“1919’dan başlatılan tarihi reddediyorum” deyince aklıma çok sayıda tarihçi ismi ile birlikte Ziya Paşa geldi. Ziya Paşa, tarihçi değil. Türkçeyi eski dilden ve eski şekillerden ilk temizleyen şairimizdir.  Kalemini kılıç yaptı. İnsan hak ve hürriyetlerini korkusuzca savundu.
O bir taş atıcıdır.
Halkın taşını aldı.
Sarayda oturana attı.
Ziya Paşa’nın yaşadığı ve yazdığı günlerde de halkı aldatanlar, rüşvet alıyor, yolsuzluk yapıyor,  hırsızlıkla halkı soyuyor, ülkenin parçalanıp bölünmesini seyrediyorlardı.
Ziya Paşa anlatım ustasıdır.
1919’dan önce yaşadı.
1919’dan öncesini yazdı.
 
*  *  *
 
Cehalete hücum etti.
Riyakarlığı yumrukladı.

Verilen kayıtlar -
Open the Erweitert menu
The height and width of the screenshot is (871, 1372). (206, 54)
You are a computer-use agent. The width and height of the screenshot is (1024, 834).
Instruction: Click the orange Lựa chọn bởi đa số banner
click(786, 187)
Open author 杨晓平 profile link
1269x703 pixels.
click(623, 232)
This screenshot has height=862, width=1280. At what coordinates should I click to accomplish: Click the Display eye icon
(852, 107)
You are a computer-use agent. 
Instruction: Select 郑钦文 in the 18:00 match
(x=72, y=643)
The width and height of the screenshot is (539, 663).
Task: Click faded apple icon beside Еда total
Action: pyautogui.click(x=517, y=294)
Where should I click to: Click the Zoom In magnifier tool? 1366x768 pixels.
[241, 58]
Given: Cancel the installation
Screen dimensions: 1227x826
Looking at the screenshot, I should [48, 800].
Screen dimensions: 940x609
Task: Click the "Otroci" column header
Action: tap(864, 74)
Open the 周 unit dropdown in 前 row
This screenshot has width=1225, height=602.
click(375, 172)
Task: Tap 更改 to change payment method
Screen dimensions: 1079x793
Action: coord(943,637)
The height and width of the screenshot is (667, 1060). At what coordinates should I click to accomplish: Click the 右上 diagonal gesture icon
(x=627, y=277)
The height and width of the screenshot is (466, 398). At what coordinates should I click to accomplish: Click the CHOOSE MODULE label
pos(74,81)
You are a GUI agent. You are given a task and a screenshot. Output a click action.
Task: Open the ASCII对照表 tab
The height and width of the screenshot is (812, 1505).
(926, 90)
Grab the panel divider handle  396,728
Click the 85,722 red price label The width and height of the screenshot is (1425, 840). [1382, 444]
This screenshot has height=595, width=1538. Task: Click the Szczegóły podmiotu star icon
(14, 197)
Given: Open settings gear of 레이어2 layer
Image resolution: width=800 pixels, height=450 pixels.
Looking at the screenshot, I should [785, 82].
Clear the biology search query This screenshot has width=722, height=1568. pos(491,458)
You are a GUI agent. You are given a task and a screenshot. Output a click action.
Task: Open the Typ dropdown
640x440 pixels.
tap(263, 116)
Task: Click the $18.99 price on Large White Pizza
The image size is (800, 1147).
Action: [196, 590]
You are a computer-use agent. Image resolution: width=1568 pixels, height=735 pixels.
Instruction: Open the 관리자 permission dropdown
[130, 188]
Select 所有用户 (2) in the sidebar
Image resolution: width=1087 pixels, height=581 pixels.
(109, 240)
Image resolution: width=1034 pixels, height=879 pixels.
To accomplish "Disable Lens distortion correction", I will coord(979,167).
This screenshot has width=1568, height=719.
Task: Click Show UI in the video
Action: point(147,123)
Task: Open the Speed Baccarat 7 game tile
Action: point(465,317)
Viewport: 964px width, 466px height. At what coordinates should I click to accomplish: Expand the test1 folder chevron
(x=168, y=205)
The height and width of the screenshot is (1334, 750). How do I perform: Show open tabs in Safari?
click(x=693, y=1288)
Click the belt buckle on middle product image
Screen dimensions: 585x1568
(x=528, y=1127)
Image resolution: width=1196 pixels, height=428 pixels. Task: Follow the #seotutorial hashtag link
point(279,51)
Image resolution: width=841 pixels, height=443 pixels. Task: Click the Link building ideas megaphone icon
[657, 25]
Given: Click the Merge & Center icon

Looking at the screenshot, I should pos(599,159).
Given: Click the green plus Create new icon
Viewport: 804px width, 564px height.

Yapılacak işler -
• A. Ziya Paşa yazısında “Sarayda oturana attı.” sözlerinden “Riyakarlığı yumrukladı.” sözlerine kadar olan bölümü, “Sarayda” yerine “Konakta” koyarak yeniden yazın.
• B. Ziya Paşa yazısına göre şu soruları lütfen kısaca cevaplayın:
(i) Ziya Paşa eski dilden ve eski şekillerden hangi dili ilk temizleyen şair olarak anılıyor?
(ii) Ziya Paşa kalemini neye dönüştürdü?
(iii) Ziya Paşa neye hücum etti?
• C. Ziya Paşa yazısını son cümlesinden sonra devam ettirin.
Bu kayıtların Ziya Paşa yazısıyla hiçbir ilgisi yoktur.

Görevlerin cevapları -
• A.
Konakta oturana attı.
Ziya Paşa’nın yaşadığı ve yazdığı günlerde de halkı aldatanlar, rüşvet alıyor, yolsuzluk yapıyor,  hırsızlıkla halkı soyuyor, ülkenin parçalanıp bölünmesini seyrediyorlardı.
Ziya Paşa anlatım ustasıdır.
1919’dan önce yaşadı.
1919’dan öncesini yazdı.
 
*  *  *
 
Cehalete hücum etti.
Riyakarlığı yumrukladı.

• B.
(i) Türkçeyi.
(ii) Kılıca.
(iii) Cehalete.

• C.
Ahlaksızlığı  teşhir etti.
Geriliği, gericiliği taşladı.
“Diyar-ı küfrü gezdim beldeler, kaşaneler gördüm. Dolaştım mülk-i İslamı bütün viraneler gördüm! “ diye yazdı. 
Bu cümlesi unutulmadı.
Unutulmaz.  
Hâlâ aynı coğrafyada aynı viraneler.  Ziya Paşa’nın “viraneler gördüm...” diye gerçeği haykırdığı yıllarda ülkeyi yöneten Padişah ile çevresi saraylar yapıyor, konaklar dikiyor ve itibar kazanmak için Anayasa yazdırmaya uğraşıyordu.
150 yıl önceydi.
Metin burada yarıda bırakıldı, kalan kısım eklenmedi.